Monday is an awful way to spend 1/7 of your life.

A clear conscience is usually the sign of a bad memory.

Change is inevitable, except from vending machines.

Get a new car for your spouse. It'll be a great trade!

Plan to be spontaneous tomorrow.

Always try to be modest, and be proud of it!

If you think nobody cares, try missing a couple of payments.

How many of you believe in telekinesis? Raise my hand...

OK, so what's the speed of dark?

How do you tell when you're out of invisible ink?

If everything seems to be going well, you have obviously overlooked something.

When everything is coming your way, you're in the wrong lane.

Hard work pays off in the future.
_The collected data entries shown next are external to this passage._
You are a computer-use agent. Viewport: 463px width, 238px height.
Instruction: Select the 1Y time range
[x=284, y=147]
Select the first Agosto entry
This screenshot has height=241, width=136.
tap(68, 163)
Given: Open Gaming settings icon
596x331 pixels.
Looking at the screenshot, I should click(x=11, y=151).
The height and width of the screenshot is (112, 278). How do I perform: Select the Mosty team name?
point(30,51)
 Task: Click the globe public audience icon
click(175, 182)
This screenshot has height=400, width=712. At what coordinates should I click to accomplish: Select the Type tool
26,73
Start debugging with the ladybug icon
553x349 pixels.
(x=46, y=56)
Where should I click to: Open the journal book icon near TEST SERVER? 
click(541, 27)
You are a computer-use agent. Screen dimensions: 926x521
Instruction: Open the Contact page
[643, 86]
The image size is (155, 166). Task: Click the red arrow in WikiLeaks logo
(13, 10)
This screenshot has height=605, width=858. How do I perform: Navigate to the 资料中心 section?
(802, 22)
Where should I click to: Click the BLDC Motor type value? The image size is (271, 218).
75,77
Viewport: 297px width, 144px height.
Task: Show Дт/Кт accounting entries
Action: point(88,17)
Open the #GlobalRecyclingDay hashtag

Laziness pays off now.

Everyone has a photographic memory. Some just don't have film.

If Barbie is so popular, why do you have to buy her friends?

Eagles may soar, but weasels don't get sucked into jet engines.

What happens if you get scared half to death twice?

I used to have an open mind but my brains kept falling out.

I couldn't repair your brakes, so I made your horn louder.

Why do psychics have to ask you for your name?

Inside every older person is a younger person wondering "What the
hell happened."


----------



## hogan (Jan 18, 2005)

> Inside every older person is a younger person wondering "What the
> hell happened.


hell i feel like that and im 18


----------



## (RC) (Jan 18, 2005)

Very Funny


RC


----------